EXTRACT START

[antlr-interest] Lexer ambigiuoties

Tue Feb 17 22:38:45 PST 2009

Paul Bouché (NSN) schrieb:
> Hi,
> 
> I have a lexer which already recognizes valid tokens of different types, 
> e.g. an integer will generate an integer token, a quoted string a string 
> token, an ip address and ipaddress token etc.
> E.g:
> 
> property : key '=' value;
> key : Name;
> value : Integer | String | Ipaddress;
> Name : ('a'..'z' | 'A'..'Z' | '0'..'9' | '_' | '-' | ':' | '%')+
> Integer : ('+'|'-')? ('0'..'9')+;
> Ipaddress : ('0'..'9')+ '.' ('0'..'9')+ '.' ('0'..'9')+ '.' ('0'..'9')+ 
> // simplified, actual grammar is correct max of three digits
> String :  ( '\'' ( STRING_ | '`' | '"' | '\\' '\'' )* '\''
>          | '"' ( STRING_ | '`' | '\'' | '\\' '"' )* '"'
>          );
> WHITESPACE
>        :
>        ( ' ' | '\t' | '\n' )+
>        { skip(); }
>        ;
> 
> All works fine. Now I need to include unquoted strings with blanks. The 
> problem is '0 ' (zero blank - without quotes of course). I cannot get 
> the lexer to match this as an Integer as before. Basically I want a rule 
> which says, if it is not something of the previous tokens, try if is an 
> unquoted string. Of course an unquoted string may not have newlines.
> Any hints on how to archive this?
> I tried everything and ran several times into code too large exceptions 
> because the actual grammar is much more complex (there are more unquoted 
> values which are recognized by certain prefixed characters such as < 0x 
> :: etc.).
> 
> Thanks a bunch!
> Paul
> 
Try to set the appropriate type later like it is done here:
<http://www.antlr.org/wiki/display/ANTLR3/Lexer+grammar+for+floating+point,+dot,+range,+time+specs>

Johannes

EXTRACT END
AVAILABLE RECORDS START

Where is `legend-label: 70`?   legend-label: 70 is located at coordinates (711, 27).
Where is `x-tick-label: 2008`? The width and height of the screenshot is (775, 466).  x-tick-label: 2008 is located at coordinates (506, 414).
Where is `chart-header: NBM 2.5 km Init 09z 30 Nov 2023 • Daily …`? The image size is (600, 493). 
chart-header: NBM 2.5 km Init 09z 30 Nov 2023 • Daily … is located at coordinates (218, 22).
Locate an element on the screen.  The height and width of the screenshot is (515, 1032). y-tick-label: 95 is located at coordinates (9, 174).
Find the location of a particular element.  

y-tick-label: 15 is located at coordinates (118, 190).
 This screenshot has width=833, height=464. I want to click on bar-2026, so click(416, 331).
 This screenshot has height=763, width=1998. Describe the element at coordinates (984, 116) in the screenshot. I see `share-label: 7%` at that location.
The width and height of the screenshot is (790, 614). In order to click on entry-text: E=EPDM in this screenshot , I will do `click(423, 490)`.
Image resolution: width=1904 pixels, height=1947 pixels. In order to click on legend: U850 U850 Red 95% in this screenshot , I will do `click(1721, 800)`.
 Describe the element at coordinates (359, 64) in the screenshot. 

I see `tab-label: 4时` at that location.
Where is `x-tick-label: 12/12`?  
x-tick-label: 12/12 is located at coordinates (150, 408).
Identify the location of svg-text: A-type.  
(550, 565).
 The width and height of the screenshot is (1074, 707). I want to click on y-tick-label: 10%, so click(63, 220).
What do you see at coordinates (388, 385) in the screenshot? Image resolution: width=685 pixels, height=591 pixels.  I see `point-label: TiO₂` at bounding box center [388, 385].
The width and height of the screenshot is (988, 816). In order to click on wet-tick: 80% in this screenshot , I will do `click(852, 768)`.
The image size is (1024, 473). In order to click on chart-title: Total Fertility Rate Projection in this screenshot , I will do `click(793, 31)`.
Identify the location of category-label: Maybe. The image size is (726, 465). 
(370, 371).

AVAILABLE RECORDS END

### PARTS OF THE EXERCISE
A) Output the part of the lexer post that opens with the words containing "Paul Bouché (NSN)" and closes with "ipaddress token etc.", copied exactly.
B) From the entries, return exactly the part that opens with the line containing "coordinates (506, 414)." and closes with the line containing "Image resolution: width=1904", both of those lines included.

### ANSWERS FOR THE EXERCISE
A)
Paul Bouché (NSN) schrieb:
> Hi,
> 
> I have a lexer which already recognizes valid tokens of different types, 
> e.g. an integer will generate an integer token, a quoted string a string 
> token, an ip address and ipaddress token etc.

B)
Where is `x-tick-label: 2008`? The width and height of the screenshot is (775, 466).  x-tick-label: 2008 is located at coordinates (506, 414).
Where is `chart-header: NBM 2.5 km Init 09z 30 Nov 2023 • Daily …`? The image size is (600, 493). 
chart-header: NBM 2.5 km Init 09z 30 Nov 2023 • Daily … is located at coordinates (218, 22).
Locate an element on the screen.  The height and width of the screenshot is (515, 1032). y-tick-label: 95 is located at coordinates (9, 174).
Find the location of a particular element.  

y-tick-label: 15 is located at coordinates (118, 190).
 This screenshot has width=833, height=464. I want to click on bar-2026, so click(416, 331).
 This screenshot has height=763, width=1998. Describe the element at coordinates (984, 116) in the screenshot. I see `share-label: 7%` at that location.
The width and height of the screenshot is (790, 614). In order to click on entry-text: E=EPDM in this screenshot , I will do `click(423, 490)`.
Image resolution: width=1904 pixels, height=1947 pixels. In order to click on legend: U850 U850 Red 95% in this screenshot , I will do `click(1721, 800)`.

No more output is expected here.